Publication Date


Document Type



Bioterrorism—the intentional release of harmful biological agents to generate illness or death in others—is no new phenomenon. This piece aims not to fearmonger, nor to create distrust toward governments; instead, its goal is to raise awareness of the potential danger of bioterrorism and to potentially spark action in greater preparation for such events. Bioterrorism is a momentous issue that does not deserve to be overlooked—for the sake of the future. In the 14th century BC, the Hittites performed what is considered by many to be the first act of bioterrorism. Following the Hittites were countless more examples of this type of attack, including the Mongols in 1347, the 2001 Amerithrax attacks, and several in between. An analysis of these events through scholarly literature, journals, and legal documents reveals persisting efforts to employ sickness to hurt individuals; to deliberately impose adverse effects on desired targets.

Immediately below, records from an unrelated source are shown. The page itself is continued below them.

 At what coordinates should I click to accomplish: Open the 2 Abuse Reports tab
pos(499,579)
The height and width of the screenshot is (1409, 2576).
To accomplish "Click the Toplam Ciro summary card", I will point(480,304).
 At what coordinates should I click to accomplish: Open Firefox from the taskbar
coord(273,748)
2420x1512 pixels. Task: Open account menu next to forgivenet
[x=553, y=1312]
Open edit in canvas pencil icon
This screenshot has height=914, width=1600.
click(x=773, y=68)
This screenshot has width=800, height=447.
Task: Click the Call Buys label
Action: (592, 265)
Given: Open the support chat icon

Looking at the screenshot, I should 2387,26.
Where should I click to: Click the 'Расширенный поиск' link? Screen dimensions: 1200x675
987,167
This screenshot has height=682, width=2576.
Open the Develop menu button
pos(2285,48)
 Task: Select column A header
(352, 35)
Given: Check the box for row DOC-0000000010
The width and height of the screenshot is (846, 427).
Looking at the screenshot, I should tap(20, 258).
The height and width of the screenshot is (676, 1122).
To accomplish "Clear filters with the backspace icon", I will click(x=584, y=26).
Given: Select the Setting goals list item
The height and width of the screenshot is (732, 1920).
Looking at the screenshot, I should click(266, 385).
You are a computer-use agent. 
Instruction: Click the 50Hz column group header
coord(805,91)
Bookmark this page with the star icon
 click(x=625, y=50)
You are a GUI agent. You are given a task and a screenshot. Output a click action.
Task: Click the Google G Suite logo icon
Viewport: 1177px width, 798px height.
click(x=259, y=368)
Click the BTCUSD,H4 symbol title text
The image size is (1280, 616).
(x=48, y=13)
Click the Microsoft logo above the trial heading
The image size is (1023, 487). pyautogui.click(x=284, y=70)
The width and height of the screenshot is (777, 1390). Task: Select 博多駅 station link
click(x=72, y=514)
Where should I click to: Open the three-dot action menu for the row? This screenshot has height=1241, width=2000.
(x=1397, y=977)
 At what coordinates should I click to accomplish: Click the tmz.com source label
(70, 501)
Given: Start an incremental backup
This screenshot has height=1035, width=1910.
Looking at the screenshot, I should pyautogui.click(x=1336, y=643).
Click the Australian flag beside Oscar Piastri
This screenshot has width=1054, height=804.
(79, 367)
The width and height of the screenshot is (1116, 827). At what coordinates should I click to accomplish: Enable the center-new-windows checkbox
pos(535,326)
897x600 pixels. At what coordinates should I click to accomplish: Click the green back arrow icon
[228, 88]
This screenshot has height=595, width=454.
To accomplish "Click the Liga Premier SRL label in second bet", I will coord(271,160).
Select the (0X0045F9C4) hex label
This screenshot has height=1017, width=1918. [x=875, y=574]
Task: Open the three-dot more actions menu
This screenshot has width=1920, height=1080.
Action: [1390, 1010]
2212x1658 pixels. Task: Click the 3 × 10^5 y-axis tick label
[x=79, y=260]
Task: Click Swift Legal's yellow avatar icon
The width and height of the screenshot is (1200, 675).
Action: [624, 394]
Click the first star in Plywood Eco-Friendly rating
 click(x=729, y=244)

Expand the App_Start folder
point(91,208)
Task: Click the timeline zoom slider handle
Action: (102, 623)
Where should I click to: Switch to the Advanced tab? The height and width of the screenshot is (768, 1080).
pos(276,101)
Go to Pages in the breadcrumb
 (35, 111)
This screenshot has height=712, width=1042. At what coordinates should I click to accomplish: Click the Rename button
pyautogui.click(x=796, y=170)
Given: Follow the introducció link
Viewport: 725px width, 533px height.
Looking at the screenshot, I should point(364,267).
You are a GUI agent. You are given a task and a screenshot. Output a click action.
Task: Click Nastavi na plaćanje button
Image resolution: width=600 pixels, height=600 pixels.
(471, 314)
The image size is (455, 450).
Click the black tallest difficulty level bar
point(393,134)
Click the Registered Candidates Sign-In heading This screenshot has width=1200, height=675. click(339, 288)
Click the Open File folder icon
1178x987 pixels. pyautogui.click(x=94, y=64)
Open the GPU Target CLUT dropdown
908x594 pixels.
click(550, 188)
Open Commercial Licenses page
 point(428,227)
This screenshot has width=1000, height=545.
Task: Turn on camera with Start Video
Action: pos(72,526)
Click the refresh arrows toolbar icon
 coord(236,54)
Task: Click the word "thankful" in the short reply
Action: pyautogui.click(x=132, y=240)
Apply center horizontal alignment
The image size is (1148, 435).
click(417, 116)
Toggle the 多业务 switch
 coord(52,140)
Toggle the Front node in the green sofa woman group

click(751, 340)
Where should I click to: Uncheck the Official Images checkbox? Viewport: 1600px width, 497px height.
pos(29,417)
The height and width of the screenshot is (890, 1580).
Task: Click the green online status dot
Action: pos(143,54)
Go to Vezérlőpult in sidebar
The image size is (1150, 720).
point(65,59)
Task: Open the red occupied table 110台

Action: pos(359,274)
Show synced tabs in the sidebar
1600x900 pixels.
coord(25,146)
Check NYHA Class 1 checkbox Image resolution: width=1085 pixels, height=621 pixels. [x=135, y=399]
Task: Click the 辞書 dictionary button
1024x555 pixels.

Taking into consideration the ongoing trend of developing technology in modern society, techniques utilized to control pathogens will only be heightened; systems for handling and spreading these microbes will operate more rapidly and stealthily. By examining past instances of bioterrorism, along with its development, it becomes clear that its peril only grows. Important questions addressed in this research are, but are not limited to: how bioterrorism has developed, why it can be so consequential, and why it is necessary to identify it as a legitimate threat.